◆ 提示文 ◆
メキシコで本来は家畜の害虫である肉食バエの人間での被害症例が増加中
この半年での陽性症例数は2300件以上に
哺乳類の肉を食べるハエのヒトへの感染例が拡大中
メキシコで、ラセンウジバエという、まあハエの一種の「人間の症例が増加している」とうことについて、メキシコの報道メディアが伝えていました。
こんなラセンウジバエなんていう名前をなぜおぼえていたかというと、今年 4月に、アメリカ農務省が、「メキシコでのこの肉食バエの発生により、メキシコ産牛肉の輸入を停止する」と発表していたことがあったためでした。
それだけ大きな問題なのだなあと、そのとき知った次第です。
・メキシコで「肉食バエ」が蔓延していることを受けて、アメリカ農務省はメキシコ産牛肉の輸入停止を警告
BDW 2025年4月29日
このハエは、
> 牛や羊などの家畜の傷に卵を産み、これから孵った幼虫が生きた動物の肉を食う害虫である。
というもので、親のハエが、傷口や軟部組織などに卵を産み、生まれた幼虫は、「どんどんとその肉体を食べていく」というものです。骨に突き当たるまで食べ進めるそうです。
当然、それらの動物は弱り、場合によっては死亡してしまうのですが、しかし、私はこれは「あくまで動物の感染症」だと思っていました。
ところが、現在のメキシコでは、今回ご紹介する記事によれば、
> メキシコ南部で新たな症例の出現が公式に記録された 2024年11月以降、登録された陽性症例数は 2,398件で…
とあり、かなりのヒトの被害も出ていることを知りました。
ちなみに、記事の中に「不妊ハエの工場を再開し」という部分がありますが、これは、大量の不妊昆虫を野生に放つことにより根絶するというもので、ラセンウジバエについては、以下のようにあります。
ラセンウジバエは不妊虫駆除法が初めて試験された種であり、その後自然環境に適用され、1950年代以降、北米、中米、カリブ海の一部からこの種の制御と組織的根絶につながった。しかし、カリブ海と南米の熱帯および亜熱帯地域には現在も広く分布しており、流行地域から感染した動物を輸入すると、根絶された地域にこのハエが再導入される危険性がある。 wikipedia.org
いずれにしても、こういうものがさらに広く分布するようになると、なかなか厄介な感じですね。
報道をご紹介します。

◆ 確認用データ ◆
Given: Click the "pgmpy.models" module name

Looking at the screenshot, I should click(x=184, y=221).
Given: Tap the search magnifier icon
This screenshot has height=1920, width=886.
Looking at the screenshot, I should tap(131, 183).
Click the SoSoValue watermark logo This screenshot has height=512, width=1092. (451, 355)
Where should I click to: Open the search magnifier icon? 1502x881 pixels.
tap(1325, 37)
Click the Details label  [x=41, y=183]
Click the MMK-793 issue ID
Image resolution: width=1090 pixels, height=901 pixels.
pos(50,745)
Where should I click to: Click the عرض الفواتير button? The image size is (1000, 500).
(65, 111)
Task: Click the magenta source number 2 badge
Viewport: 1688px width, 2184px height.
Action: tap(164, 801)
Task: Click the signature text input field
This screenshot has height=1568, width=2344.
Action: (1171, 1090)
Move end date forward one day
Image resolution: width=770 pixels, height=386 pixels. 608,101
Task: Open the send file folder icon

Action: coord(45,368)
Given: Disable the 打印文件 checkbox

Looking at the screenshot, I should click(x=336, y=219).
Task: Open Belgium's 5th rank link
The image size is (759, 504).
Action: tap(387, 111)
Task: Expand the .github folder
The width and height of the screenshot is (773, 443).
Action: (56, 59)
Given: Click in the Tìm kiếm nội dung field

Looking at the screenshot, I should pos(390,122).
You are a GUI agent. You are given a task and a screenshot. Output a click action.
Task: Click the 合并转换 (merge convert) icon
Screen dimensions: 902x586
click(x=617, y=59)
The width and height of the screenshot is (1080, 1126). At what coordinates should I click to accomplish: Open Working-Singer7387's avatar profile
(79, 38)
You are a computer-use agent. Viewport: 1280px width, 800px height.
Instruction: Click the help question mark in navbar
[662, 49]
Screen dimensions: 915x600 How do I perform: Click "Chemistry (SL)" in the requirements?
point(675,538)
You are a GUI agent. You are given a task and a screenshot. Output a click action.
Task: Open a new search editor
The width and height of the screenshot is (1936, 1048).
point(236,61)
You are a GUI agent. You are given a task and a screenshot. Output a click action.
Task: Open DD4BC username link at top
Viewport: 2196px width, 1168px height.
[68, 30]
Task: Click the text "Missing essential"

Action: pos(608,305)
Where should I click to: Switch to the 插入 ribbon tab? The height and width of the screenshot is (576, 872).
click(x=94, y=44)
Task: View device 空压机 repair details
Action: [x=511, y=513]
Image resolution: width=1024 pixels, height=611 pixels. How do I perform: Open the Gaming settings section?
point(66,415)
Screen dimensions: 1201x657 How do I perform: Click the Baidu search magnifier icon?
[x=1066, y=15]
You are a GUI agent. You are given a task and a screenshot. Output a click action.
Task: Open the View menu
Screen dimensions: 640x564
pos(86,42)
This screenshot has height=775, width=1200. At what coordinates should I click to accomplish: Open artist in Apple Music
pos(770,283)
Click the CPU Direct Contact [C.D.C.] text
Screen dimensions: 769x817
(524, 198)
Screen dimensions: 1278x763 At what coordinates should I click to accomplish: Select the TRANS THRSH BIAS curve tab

◆ 取り組む課題 ◆
A: 提示文のうち、「こんなラセンウジバエなんてい」で始まり「ようになると、なかなか厄介な感じですね。」で終わる部分をそのまま書き写すこと。
B: 提示文にあるwikipedia.orgからの引用部分で挙げられている地域名を、すべて書き出すこと。
C: メキシコのラセンウジバエについての提示文の続きを、最後の文の後から書き足すこと。
項目はここでの作業とは関係しない。

◆ 解答 ◆
A:
こんなラセンウジバエなんていう名前をなぜおぼえていたかというと、今年 4月に、アメリカ農務省が、「メキシコでのこの肉食バエの発生により、メキシコ産牛肉の輸入を停止する」と発表していたことがあったためでした。
それだけ大きな問題なのだなあと、そのとき知った次第です。
・メキシコで「肉食バエ」が蔓延していることを受けて、アメリカ農務省はメキシコ産牛肉の輸入停止を警告
BDW 2025年4月29日
このハエは、
> 牛や羊などの家畜の傷に卵を産み、これから孵った幼虫が生きた動物の肉を食う害虫である。
というもので、親のハエが、傷口や軟部組織などに卵を産み、生まれた幼虫は、「どんどんとその肉体を食べていく」というものです。骨に突き当たるまで食べ進めるそうです。
当然、それらの動物は弱り、場合によっては死亡してしまうのですが、しかし、私はこれは「あくまで動物の感染症」だと思っていました。
ところが、現在のメキシコでは、今回ご紹介する記事によれば、
> メキシコ南部で新たな症例の出現が公式に記録された 2024年11月以降、登録された陽性症例数は 2,398件で…
とあり、かなりのヒトの被害も出ていることを知りました。
ちなみに、記事の中に「不妊ハエの工場を再開し」という部分がありますが、これは、大量の不妊昆虫を野生に放つことにより根絶するというもので、ラセンウジバエについては、以下のようにあります。
ラセンウジバエは不妊虫駆除法が初めて試験された種であり、その後自然環境に適用され、1950年代以降、北米、中米、カリブ海の一部からこの種の制御と組織的根絶につながった。しかし、カリブ海と南米の熱帯および亜熱帯地域には現在も広く分布しており、流行地域から感染した動物を輸入すると、根絶された地域にこのハエが再導入される危険性がある。 wikipedia.org
いずれにしても、こういうものがさらに広く分布するようになると、なかなか厄介な感じですね。

B: 北米、中米、カリブ海、南米

C:
メキシコでは、人間におけるラセンウジバエ症の症例が23件ある
México suma 23 casos de miasis por gusano barrenador en humanos
elpais.com 2025/6/26
今年に入ってから登録された累計感染者数のうち、13人が依然として入院中。
メキシコ保健省が疫学第 24週に相当する今週水曜日 (6月25日)に発行したニュースレターに記録した情報によると、メキシコでは現在、牛ラセンウジバエによるヒトの症例が 23件ある。
報告書によると、6月20日現在、17歳から 86歳までの 23人が、学名コクリオミア・ホミニヴォラックスによるハエ症と登録されており、主にチアパス州(症例の21件)とカンペチェ州で確認されている。
記録によると、患者のうち 13人が入院中で、2人は外来治療で容態が安定していると報告されており、8人はすでに退院している。
累計感染者数のうち 17人は男性で、そのほとんどが頭部と左下肢に症状が見られたと報告されている。
この情報によると、チアパス州の 12の自治体に感染者が集中しており、特に州都トゥストラから約 380キロ離れたタパチュラで感染者が増加している。
農業市場コンサルティンググループ(GCMA)のゼネラルディレクター、フアン・カルロス・アナヤ氏は、6月25日のフォーミュラニュースのインタビューで、メキシコ南部で新たな症例の出現が公式に記録された 2024年11月以降、登録された陽性症例数は 2,398件で、そのうち 2,048件はすでに終了し、350件は未解決であると付け加えた。
同氏は、以下のようにのべた。
「農業および国家保健・安全・農産食品品質サービスと保健省がアメリカ政府の対策と共同で講じた対策の一つは、監視と認識です。適切な時期に治療できれば、これは致命的ではありません」
このハエ症は、ヒトを含む哺乳類の生体組織を餌とするハエの幼虫によって引き起こされる感染症だ。
この疾患の主な原因は、学名コクリオミア・ホミニヴォラックス(ラセンウジバエ)だ。このハエは動物の傷口や外傷に卵を産みつけ、幼虫は生体組織を餌として成長し、進路上にあるあらゆるものを穿孔し、骨にまで達する。専門家によると、幼虫は鼻、口、耳などの軟部組織や自然開口部にも寄生する可能性があるとという。
人間への感染リスクは低いが、感染した動物と密接な接触がある農村部ではリスクが高まる。
昨年 4月以降、この再感染はメキシコ政府とアメリカ政府の間で紛争を引き起こした。
これは、この病気がアメリカ北部領土に侵入するのを防ぐため、メキシコの牛の北部国境が閉鎖されたためだ。この決定を受け、両国の当局が病気の蔓延を阻止するために動員された。米国は、チアパス州の不妊ハエ工場を再開し、テキサス州南部に新たな工場を建設するなどの措置を発表した。